Cell viability was measured by the MTT assay as described previously.38 Cell death was determined by trypan blue (Sigma-Aldrich, MO) exclusion assay. Cell apoptosis was quantified using a cell death ELISA kit (Roche Diagnostics) showing enrichment of nucleosomes in the cytoplasmic fraction of the cells.

Fluorescence microscopy

UMSCC14 cells were grown in a six-well plate and transfected with pcDNA3/GFP-LC3 for 24 h. The cells were then treated with PHEN and/or APR-246. The autophagosomes/autolysosomes (GFP-LC3 punctuates) were monitored under an Olympus IX51 fluorescence microscope (Center Valley, PA, USA).

Antibodies and western blot

After the indicated treatments, cells were lysed by ice-cold RIPA buffer containing proteasome-inhibitor cocktail (Cell Signaling, Danvers, MA). Protein samples were separated by SDS-PAGE, transferred onto a polyvinylidene difluride membrane (Thermo Scientific, Rockford, IL), and probed with an appropriate antibody. Antibodies against caspase-7, caspase-9, p53 were purchased from BD Pharmingen (San Diego, CA). Anti- human RIP1, RIP3, GPX1, Catalase, γ-H2AX, H2AX, and PGAM5 antibodies were from Abcam Inc. (Cambridge, MA). Anti-LC3 antibody was purchased from Novus Biological Inc. (Littleton, CO). TrxR1 antibody (B-2) and glutathione synthetase (GSS) antibody (C-5) were from Santa Cruz Biotechnology (Santa Cruz, CA). A total of 30 μg protein was used for the immunoblotting, unless otherwise indicated. GAPDH was used for the loading control.

Detection of intracellular ROS

One hour prior to the termination of the treatment, 100 ng/ml dihydroethidium was added to the medium. The cells were harvested, washed, and analyzed by flow cytometry with the red laser channel (FL-3) using a FACscan analyzer [40]. ROS were also determined using a 96-well plate-based intracellular ROS assay as we previously reported [40].

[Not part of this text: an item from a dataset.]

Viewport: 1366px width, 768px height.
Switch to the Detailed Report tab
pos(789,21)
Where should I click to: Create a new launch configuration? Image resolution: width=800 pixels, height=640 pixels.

Measurement of enzyme activity of TrxR, NADPH oxidase, and GSH

A total of 2 X 105 cells were plated in six-well plates. After 24 h-incubation, the cells were treated and lysed, and the clarified supernatants were used for the analysis of TrxR enzymatic activity, NADPH oxidase activity, intracellular GSH, and determination of total protein concentrations. Intracellular TrxR activity was measured using a Thioredoxin Reductase Assay Kit (Colorimetric) (ab83463) following the instructions of the manufacturer. The NADPH oxidase activity was meaured by the juglone-coupled assay as previously reported [27, 55]. A final concentration of 12.5 nM modified TrxR1, 200 mM NADPH and 50 mM juglone in TE buffer was used. The reaction was assessed by measuring NADPH consumption through the decrease of absorbance at 340 nm. Intracellular contents of GSH were determined using a GSH/GSSG Ratio Detection Assay Kit (Fluorometric-Green) (ab138881) according to the instructions of the manufacturer. Total protein concentrations were determined with a Bradford reagent kit (Bio-Rad Laboratories, Hercules, California).

Real-time quantitative PCR

Total RNA was isolated with TRIZOL reagent (Life Technology, Grand Island, NY) and Direct-zol RNA miniPrep kit (Zymo Research, Irvine, CA). Comparative real-time polymerase chain reaction (qPCR) using SYBR Green SuperMix (Invitrogen, USA) was performed in a 96-well plate and was run in a 7500 Real-Time PCR System (Applied Biosystems) at 95°C for 10 minutes, followed by 40 cycles of 95°C for 15 seconds and 57°C for 1 minute. Each sample was analyzed in duplicate or triplicate.

Alkaline comet assay

We followed the method for alkaline comet assay that we reported previously [40]. The cells were treated and run in alkaline buffer for 20 min, fixed, stained, and examined under the fluorescence microscope.

Statistical analysis

Data were obtained from at least three independent experiments performed in triplicate and expressed as the means ± SD. Statistical significance was determined using the student’s t-test analysis, and p value < 0.05 was considered significant.

CONFLICTS OF INTEREST

The authors declare no conflicts of interest.

FUNDING

The work was supported by grants from the National Natural Science Foundation of China No. 81573087, No. 81772924, No. 81271853, and No. 81272243 and the U.S. National Institutes of Health (R01CA133053).